Court of Appeals of Georgia
May 4, 1978
245 S.E.2d 66 (Ga. Ct. App. 1978)




DECIDED MAY 4, 1978.

Action on policy. DeKalb State Court. Before Judge Mitchell.

Henning, Chambers Mabry, Charles M. Hayden, Jr., for appellant.

Zachary Segraves, William E. Zachary, Sr., for appellee.

The appellee, William Warren Smith, won a jury verdict against the appellant, Reserve Insurance Company, for damages arising out of the loss of his mobile home by fire. He was also awarded attorney fees and a bad faith penalty. The appellant appeals the denial of its motion for new trial.

The appellee's trailer was burned by two arsonists (both of whom subsequently died because of severe burns sustained at the scene of the fire) on August 19, 1975. They claimed to have been acting under instructions from the appellee. The appellee was arrested and charged with arson on August 19, but notified his insurance agent of the loss before being arrested. The agent testified that after obtaining the necessary information from the appellee, he forwarded a standard first report of loss to the appellant. The appellee was released from custody on or about September 18, 1975. After checking with representatives of the appellant repeatedly, he was informed that his claim would not be processed until a judgment was rendered in the criminal case.

The charges against appellee were dismissed on July 13, 1976, because of insufficient evidence. The appellee promptly notified the appellant of the dismissal; and on August 3, 1976, he was informed that his claim could not be processed because he had not personally filed a proof of loss statement as required by his policy. Even though appellee had made regular inquiries about his claim over the preceding 12 months, neither his insurance agent nor any other representative of the appellant had ever informed him of the necessity of filing such a statement. However, he was now instructed by appellant's claims representative to file his statement in the form of a letter. Appellee wrote the letter bearing an August 18, 1976, date. Appellant's representative admitted receiving the letter. He also admitted writing a memo on August 3, 1976, which he placed in appellee's file, indicating that appellee's proof of loss would be rejected upon receipt.

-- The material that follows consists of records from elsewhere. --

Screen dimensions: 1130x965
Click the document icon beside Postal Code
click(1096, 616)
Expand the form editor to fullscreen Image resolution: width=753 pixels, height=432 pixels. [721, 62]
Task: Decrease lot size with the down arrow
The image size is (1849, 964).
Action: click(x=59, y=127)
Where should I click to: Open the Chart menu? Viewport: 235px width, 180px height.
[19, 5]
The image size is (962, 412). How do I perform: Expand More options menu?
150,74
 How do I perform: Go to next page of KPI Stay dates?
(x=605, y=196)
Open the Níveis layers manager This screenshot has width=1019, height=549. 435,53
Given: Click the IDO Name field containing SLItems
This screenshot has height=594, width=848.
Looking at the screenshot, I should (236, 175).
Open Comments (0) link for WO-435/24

On August 21, 1976, the representative informed appellee that no action could be taken on the claim until he received a report being prepared by his office outlining the disposition of the criminal charges against appellee. The report was received on August 24, 1976. On October 1, 1976, the appellant sent appellee a formal rejection of his proof of loss and stated that "no determination as to the disposition of this claim as of yet has been made." The appellee then filed suit against appellant, approximately 14-1/2 months after the fire. The jury awarded the appellee $8,600 in damages, a bad faith penalty of $860, and $1,000 in attorney fees. The appellant's motion for new trial was denied.

1. The appellant alleges that the trial court erred in overruling its motion for directed verdict because the facts showed that appellee did not file suit within 12 months after the date of the loss as required by the policy and because no waiver of the 12-month provision had been shown.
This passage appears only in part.